Hoping that no one will notice (except the developers—excuse me the “stakeholders”—who stand to benefit the most from it), our all-Republican Loudoun Board of Supervisors returns from its well-earned two-month recess this week with a plan to slip through as its first order of business—without such petty annoyances as debate, discussion, public comment, explanations, etc etc—another of its long promised payoffs to the development industry that installed them in office.
This time it’s the revival of the last very-developer-friendly Republican Board’s “Zoning Ordinance Review Committee,” a permanent board that, packed with representatives of the development industry (excuse, me “stakeholders”), would be empowered to propose continual new variances, exceptions, changes, amendments, and alterations to the county zoning plan that was approved in an open democratic process.
It’s all part of the larger strategy of hijacking the mechanisms designed for good government—professional expertise and advice, citizen representation, and “reform”—as a way to undermine the public process and let regulated industries quietly and out of sight regulate themselves, especially when the regulated industry in question gave half a million bucks to elect Republican candidates to local office.
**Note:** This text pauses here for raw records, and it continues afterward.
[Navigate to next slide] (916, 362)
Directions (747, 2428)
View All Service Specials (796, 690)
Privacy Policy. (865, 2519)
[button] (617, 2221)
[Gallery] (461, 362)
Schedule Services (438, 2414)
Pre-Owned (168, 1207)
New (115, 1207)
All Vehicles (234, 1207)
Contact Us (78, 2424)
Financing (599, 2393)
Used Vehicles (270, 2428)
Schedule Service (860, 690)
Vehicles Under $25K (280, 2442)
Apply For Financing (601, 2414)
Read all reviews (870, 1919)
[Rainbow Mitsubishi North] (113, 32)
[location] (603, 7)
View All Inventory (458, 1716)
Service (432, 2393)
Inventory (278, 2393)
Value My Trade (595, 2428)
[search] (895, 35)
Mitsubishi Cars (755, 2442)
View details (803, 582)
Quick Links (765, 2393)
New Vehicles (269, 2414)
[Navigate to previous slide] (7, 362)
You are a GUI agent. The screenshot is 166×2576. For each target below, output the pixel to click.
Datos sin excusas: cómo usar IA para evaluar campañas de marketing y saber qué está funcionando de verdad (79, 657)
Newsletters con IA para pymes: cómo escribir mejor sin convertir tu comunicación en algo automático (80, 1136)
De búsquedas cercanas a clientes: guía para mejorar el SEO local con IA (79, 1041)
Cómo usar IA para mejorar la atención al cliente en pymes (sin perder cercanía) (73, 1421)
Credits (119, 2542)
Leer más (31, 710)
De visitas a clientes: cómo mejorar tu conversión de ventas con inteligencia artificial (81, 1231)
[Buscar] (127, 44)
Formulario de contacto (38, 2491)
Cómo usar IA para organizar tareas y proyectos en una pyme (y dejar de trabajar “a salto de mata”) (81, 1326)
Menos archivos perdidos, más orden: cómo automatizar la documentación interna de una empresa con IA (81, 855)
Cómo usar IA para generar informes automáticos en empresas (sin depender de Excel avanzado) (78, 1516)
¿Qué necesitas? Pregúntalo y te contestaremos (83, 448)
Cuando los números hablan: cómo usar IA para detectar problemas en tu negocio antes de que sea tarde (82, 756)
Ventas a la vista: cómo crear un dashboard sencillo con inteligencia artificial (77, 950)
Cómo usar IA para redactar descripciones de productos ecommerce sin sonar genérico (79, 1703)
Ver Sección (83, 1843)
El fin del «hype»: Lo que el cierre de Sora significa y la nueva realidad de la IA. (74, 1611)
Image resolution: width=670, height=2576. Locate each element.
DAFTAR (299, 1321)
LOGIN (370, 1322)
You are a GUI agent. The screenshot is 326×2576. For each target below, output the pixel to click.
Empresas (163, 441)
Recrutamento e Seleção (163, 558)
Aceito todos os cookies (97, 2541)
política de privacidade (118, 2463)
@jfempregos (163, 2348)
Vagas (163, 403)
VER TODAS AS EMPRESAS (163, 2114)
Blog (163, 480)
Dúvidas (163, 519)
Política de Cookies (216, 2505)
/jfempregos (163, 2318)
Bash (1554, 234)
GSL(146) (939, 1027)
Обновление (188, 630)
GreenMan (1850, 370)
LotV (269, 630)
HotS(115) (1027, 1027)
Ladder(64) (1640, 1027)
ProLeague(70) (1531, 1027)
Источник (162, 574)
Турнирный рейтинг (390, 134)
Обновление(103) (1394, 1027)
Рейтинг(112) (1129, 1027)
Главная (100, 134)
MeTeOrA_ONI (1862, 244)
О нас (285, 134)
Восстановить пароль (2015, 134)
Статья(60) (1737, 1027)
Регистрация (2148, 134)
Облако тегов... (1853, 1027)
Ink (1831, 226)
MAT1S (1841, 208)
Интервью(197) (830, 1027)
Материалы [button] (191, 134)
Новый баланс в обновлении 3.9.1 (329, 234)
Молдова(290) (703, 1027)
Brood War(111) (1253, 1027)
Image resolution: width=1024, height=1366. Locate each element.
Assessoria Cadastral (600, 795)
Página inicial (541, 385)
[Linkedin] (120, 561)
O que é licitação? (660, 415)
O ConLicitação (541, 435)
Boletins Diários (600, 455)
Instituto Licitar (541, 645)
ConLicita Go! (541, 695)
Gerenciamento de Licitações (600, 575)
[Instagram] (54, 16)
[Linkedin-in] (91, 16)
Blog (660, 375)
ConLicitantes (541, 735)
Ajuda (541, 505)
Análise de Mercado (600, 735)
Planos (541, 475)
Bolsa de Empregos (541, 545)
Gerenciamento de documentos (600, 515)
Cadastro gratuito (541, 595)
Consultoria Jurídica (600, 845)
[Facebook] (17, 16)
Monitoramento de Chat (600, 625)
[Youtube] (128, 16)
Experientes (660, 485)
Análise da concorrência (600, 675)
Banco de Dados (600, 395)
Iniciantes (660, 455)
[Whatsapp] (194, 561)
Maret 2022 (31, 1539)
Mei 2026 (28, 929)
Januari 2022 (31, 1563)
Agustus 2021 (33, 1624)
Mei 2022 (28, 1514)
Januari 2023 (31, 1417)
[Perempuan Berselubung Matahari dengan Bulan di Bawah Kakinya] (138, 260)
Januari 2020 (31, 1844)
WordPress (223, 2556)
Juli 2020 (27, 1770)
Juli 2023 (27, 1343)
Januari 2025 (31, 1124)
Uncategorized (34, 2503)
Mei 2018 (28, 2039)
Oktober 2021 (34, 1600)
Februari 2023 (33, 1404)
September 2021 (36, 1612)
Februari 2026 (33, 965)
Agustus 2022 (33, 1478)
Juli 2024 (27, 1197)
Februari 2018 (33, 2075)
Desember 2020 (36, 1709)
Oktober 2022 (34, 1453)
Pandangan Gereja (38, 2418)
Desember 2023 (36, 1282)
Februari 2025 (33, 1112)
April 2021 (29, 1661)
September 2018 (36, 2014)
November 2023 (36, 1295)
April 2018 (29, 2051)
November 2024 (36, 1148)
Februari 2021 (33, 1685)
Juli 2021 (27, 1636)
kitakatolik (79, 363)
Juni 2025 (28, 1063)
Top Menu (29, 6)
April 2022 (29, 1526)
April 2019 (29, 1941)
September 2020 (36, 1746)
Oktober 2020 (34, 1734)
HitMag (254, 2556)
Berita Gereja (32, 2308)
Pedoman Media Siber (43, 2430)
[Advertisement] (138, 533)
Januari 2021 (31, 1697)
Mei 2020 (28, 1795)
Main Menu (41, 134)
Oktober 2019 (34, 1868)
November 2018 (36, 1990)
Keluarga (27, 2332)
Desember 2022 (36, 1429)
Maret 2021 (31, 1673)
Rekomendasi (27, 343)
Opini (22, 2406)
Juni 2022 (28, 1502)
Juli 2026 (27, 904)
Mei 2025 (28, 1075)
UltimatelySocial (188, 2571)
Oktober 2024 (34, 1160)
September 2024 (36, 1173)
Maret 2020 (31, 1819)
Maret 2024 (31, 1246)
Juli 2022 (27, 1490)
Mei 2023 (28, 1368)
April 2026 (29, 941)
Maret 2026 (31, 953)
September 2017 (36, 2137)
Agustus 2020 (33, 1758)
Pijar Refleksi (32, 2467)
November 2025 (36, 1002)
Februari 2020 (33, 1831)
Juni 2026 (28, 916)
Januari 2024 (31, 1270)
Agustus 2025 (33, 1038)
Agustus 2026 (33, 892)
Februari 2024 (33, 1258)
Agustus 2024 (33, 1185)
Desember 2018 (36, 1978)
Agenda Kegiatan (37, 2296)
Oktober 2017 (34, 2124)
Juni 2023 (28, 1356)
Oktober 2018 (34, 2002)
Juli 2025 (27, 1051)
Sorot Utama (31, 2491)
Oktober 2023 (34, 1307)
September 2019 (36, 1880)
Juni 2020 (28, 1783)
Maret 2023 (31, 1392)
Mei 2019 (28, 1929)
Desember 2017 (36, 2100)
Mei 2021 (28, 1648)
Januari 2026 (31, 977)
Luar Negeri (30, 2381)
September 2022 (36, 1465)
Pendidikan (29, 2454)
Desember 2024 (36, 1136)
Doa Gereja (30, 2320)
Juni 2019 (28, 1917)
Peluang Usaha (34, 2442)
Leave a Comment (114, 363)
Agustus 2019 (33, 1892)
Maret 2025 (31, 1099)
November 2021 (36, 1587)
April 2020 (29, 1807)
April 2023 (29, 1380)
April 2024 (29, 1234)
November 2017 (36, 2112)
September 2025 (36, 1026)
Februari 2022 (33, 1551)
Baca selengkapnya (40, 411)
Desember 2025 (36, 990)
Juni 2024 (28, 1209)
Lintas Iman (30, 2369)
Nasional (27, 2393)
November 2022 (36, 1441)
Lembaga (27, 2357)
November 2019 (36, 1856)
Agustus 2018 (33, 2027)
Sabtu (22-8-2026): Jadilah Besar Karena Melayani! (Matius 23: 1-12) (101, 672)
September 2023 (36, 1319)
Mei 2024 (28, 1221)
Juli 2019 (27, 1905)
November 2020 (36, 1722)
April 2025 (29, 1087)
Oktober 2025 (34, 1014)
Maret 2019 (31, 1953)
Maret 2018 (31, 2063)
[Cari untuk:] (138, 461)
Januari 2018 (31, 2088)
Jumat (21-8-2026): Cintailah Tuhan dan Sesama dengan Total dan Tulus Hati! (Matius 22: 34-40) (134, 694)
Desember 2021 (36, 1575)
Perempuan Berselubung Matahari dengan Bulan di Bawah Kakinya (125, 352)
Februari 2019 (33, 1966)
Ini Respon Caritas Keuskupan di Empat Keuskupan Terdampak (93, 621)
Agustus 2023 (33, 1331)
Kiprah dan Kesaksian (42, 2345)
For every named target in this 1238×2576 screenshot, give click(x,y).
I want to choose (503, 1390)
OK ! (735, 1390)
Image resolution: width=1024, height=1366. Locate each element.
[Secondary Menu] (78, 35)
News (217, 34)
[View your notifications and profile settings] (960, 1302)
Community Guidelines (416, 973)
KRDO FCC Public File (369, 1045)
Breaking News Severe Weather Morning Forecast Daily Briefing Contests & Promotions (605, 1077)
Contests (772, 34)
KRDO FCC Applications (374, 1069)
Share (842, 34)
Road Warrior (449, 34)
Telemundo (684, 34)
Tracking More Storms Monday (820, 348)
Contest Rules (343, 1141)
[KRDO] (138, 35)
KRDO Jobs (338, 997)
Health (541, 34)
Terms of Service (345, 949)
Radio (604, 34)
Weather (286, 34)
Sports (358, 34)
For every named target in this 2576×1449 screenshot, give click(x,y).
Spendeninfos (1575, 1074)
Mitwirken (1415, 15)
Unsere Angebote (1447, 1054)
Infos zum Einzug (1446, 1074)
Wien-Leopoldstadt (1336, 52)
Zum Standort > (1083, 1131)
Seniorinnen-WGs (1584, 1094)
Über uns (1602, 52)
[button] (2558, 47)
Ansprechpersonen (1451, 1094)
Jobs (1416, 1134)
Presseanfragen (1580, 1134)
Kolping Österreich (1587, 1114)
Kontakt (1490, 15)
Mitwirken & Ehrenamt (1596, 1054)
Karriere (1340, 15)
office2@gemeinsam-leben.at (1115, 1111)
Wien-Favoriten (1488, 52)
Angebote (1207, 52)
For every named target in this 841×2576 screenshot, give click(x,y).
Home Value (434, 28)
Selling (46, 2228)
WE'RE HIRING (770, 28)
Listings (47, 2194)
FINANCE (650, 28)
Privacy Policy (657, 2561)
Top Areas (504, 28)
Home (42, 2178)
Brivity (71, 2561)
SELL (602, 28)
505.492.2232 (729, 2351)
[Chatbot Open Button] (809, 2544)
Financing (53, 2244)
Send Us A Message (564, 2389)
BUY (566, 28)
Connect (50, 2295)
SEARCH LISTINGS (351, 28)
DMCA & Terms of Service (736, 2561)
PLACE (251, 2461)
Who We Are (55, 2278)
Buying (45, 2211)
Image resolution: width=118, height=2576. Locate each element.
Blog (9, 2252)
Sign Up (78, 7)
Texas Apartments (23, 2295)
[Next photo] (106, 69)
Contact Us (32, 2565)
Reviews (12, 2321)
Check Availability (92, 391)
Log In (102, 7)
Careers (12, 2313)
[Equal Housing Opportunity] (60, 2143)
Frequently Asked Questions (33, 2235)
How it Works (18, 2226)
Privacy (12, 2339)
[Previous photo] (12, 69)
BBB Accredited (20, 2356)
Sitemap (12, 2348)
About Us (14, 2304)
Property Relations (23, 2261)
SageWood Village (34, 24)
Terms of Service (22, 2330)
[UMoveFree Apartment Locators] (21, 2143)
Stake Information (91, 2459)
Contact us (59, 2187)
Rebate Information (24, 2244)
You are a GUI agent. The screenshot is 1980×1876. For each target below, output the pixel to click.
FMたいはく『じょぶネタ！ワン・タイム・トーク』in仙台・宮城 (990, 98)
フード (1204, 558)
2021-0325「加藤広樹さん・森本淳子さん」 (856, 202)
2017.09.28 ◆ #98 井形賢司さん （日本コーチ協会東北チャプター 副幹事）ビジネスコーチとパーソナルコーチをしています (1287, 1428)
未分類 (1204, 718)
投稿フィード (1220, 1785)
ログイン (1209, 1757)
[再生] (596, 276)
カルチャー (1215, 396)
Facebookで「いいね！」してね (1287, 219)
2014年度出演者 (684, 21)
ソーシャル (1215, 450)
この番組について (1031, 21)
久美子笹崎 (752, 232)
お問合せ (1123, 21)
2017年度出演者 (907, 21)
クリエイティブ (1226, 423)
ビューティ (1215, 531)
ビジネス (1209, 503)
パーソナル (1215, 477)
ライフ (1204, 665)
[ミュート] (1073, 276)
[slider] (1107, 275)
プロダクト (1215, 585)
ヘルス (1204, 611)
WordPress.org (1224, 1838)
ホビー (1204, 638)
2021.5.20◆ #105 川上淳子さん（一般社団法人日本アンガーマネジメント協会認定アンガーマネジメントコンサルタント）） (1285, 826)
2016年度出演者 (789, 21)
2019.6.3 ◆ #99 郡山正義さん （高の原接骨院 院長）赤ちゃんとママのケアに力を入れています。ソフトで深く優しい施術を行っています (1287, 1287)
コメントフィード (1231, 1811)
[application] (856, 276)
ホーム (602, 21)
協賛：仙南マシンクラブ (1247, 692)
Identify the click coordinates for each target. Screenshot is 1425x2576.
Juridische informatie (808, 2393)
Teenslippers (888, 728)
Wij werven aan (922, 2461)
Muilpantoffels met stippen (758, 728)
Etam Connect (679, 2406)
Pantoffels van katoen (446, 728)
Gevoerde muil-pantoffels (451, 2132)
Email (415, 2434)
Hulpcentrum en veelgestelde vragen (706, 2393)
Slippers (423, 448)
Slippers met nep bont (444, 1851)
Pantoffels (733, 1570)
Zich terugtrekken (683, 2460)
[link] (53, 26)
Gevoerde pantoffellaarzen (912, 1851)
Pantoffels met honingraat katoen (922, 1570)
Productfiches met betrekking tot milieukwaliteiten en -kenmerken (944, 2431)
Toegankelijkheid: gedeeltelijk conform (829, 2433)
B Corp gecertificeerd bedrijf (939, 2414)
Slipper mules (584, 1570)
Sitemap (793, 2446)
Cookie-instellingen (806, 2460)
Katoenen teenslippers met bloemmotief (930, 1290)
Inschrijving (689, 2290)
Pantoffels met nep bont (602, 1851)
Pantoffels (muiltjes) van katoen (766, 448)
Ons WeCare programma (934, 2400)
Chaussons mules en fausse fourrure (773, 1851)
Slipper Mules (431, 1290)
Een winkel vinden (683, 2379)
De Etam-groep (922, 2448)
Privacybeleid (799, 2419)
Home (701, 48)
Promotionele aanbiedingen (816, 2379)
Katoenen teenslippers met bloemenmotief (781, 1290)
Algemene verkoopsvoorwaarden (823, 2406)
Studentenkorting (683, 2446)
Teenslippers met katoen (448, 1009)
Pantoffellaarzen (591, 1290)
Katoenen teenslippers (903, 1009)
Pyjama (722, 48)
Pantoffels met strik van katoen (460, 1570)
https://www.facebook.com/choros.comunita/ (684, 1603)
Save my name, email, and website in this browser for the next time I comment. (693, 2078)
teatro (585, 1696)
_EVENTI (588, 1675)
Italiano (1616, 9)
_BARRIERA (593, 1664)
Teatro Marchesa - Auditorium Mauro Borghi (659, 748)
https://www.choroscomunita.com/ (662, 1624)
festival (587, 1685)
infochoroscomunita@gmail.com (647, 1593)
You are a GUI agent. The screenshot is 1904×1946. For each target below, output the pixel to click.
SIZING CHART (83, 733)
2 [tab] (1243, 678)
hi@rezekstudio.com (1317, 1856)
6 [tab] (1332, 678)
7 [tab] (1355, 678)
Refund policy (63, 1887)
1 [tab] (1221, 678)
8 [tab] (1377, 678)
This way our elected representatives needn’t stick their necks out and conduct contentious public hearings to propose zoning amendments to favor their buddies; they simply can say that they are merely adopting the recommendations of this wise, impartial, technical “Action Group” composed of citizen representatives (so long as those citizens work for developers).
The new committee will have a fresh new name, the Zoning Ordinance Action Group (these guys really love that word “Action,” don’t they? sounds so manly and purposeful . . .), but it’s the same old thing. To avoid the annoyance of public comment when the proposal to establish the ZOAG comes up this Wednesday, the supervisors have included approval of the ZOAG in the no-debate “consent agenda” for that meeting. If all goes well, they won’t even have to utter the word “ZOAG” on Wednesday to make it so.
The ZOAG “stakeholders” have even proposed that the formation of their very active action group—intended “to advance commercial and industrial development throughout the County” and “send a message to the business community that the County is responsive to their needs and concerns,” in the words of our very developer-friendly Board—be made a part of the zoning ordinance itself, “so that the ZOAG could not be easily disbanded or altered by a future Board,” they explain. (They also explain that the ZOAG would “reduce demand on Staff resources”: yes, certainly no need for our public servants to worry their pretty little heads about their responsibilities when it’s so much simpler just to let the “business community” rewrite the zoning rules themselves whenever they prove inconvenient.)
Of course, the people who actually live here and whose interests as residents of a community zoning and zoning regulations are intended to protect and serve in the first place are not considered “stakeholders” in the process.